La incansable voz del Papa Francisco ha vuelto a resonar este domingo en El Vaticano para suplicar el fin de la guerra en Tierra Santa. Cansado, por la bronquitis que arrastra desde hace días, pero con total firmeza y claridad ha clamado con preguntas retóricas si de verdad así se piensa construir un mundo mejor o si de verdad así creen que conseguirán la paz. Francisco nos ha pedido que todos nos unamos en el grito por la paz, que no hay que dejar caer en el olvido de la costumbre lo que está sucediendo y, como él nos recuerda de manera reiterada, debemos seguir rezando y llevando en nuestro corazón a los hermanos que sufren en Tierra Santa.

Los miles de muertos, heridos, desplazados, la inmensa destrucción causan dolor y comprometen el futuro, especialmente de los más pequeños y vulnerables. Por ellos muy especialmente, hay que seguir animando a que las negociaciones para el alto el fuego continúen, para que los rehenes puedan ser liberados de inmediato y regresar con sus seres queridos que esperan ansiosos, y para que la población civil pueda tener acceso seguro a la ayuda humanitaria que tan urgentemente necesita. Todavía hay al menos 130 rehenes israelíes en manos de Hamás y se teme que, por desgracia, algunos de ellos hayan muerto. El número de palestinos muertos por los ataques de la respuesta israelí podría superar ya los treinta mil, con miles más de desaparecidos y más de un millón trescientas mil personas desplazadas.

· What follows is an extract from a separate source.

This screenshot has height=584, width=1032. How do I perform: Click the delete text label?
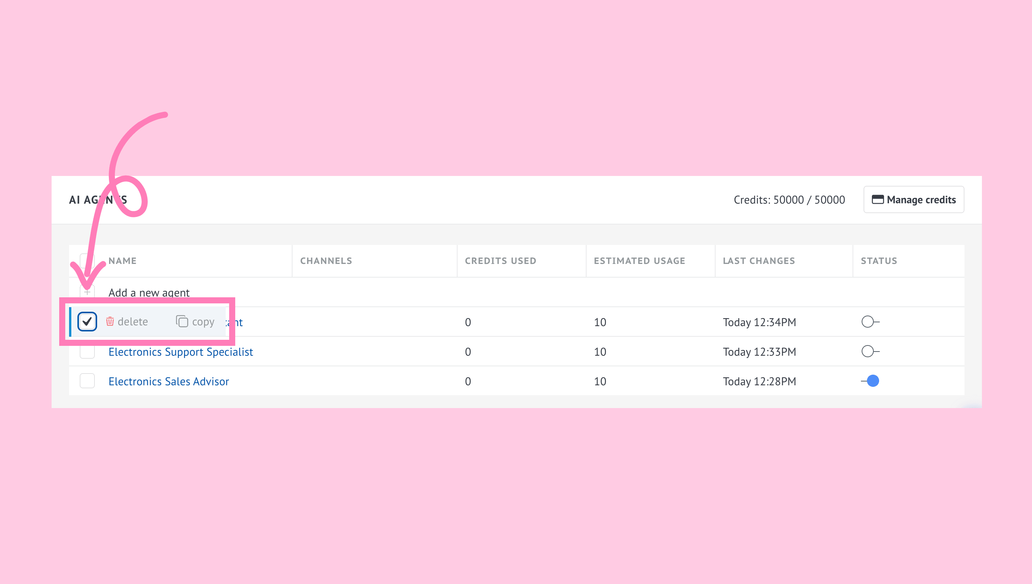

En el horror de la guerra no gana nadie. Esa verdad tan constatable a lo largo de la historia, debería ser suficiente para parar el sinsentido y permitir, una vez más, que comience la reconstrucción, en especial esa paz frágil que tantas veces se ha visto quebrada y que tanto anhelamos para una Tierra Santa que, de una vez por todas, el mundo tiene que dejar de mirar como una tierra lacerada por la división y la guerra.